→ **Data provided**
§ §
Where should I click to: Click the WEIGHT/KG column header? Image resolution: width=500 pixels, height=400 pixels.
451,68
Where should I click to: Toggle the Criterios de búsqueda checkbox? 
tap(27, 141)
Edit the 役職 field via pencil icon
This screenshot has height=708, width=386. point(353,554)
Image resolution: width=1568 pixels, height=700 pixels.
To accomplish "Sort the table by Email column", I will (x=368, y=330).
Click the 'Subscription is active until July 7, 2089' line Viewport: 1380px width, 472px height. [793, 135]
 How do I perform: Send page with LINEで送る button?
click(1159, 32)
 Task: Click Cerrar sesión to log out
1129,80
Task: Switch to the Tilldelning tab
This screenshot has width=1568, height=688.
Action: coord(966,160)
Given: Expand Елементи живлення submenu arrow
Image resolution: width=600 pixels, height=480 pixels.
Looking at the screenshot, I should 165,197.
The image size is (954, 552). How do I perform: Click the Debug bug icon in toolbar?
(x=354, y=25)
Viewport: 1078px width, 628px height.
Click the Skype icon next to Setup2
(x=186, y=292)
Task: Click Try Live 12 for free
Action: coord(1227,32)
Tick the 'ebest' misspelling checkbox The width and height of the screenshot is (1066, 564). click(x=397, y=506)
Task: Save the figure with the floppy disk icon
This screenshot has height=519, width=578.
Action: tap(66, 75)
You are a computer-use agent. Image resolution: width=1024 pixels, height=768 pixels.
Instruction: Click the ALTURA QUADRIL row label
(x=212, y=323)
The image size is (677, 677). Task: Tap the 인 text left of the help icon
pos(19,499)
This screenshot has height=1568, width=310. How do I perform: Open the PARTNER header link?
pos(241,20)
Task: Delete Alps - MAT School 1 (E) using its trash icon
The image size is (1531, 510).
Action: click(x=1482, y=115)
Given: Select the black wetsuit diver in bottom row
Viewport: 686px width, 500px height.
§ §
→ **Requirement**
Every record shown above should be set down again exactly.

→ **Expected output**
Where should I click to: Click the WEIGHT/KG column header? Image resolution: width=500 pixels, height=400 pixels.
451,68
Where should I click to: Toggle the Criterios de búsqueda checkbox? 
tap(27, 141)
Edit the 役職 field via pencil icon
This screenshot has height=708, width=386. point(353,554)
Image resolution: width=1568 pixels, height=700 pixels.
To accomplish "Sort the table by Email column", I will (x=368, y=330).
Click the 'Subscription is active until July 7, 2089' line Viewport: 1380px width, 472px height. [793, 135]
 How do I perform: Send page with LINEで送る button?
click(1159, 32)
 Task: Click Cerrar sesión to log out
1129,80
Task: Switch to the Tilldelning tab
This screenshot has width=1568, height=688.
Action: coord(966,160)
Given: Expand Елементи живлення submenu arrow
Image resolution: width=600 pixels, height=480 pixels.
Looking at the screenshot, I should 165,197.
The image size is (954, 552). How do I perform: Click the Debug bug icon in toolbar?
(x=354, y=25)
Viewport: 1078px width, 628px height.
Click the Skype icon next to Setup2
(x=186, y=292)
Task: Click Try Live 12 for free
Action: coord(1227,32)
Tick the 'ebest' misspelling checkbox The width and height of the screenshot is (1066, 564). click(x=397, y=506)
Task: Save the figure with the floppy disk icon
This screenshot has height=519, width=578.
Action: tap(66, 75)
You are a computer-use agent. Image resolution: width=1024 pixels, height=768 pixels.
Instruction: Click the ALTURA QUADRIL row label
(x=212, y=323)
The image size is (677, 677). Task: Tap the 인 text left of the help icon
pos(19,499)
This screenshot has height=1568, width=310. How do I perform: Open the PARTNER header link?
pos(241,20)
Task: Delete Alps - MAT School 1 (E) using its trash icon
The image size is (1531, 510).
Action: click(x=1482, y=115)
Given: Select the black wetsuit diver in bottom row
Viewport: 686px width, 500px height.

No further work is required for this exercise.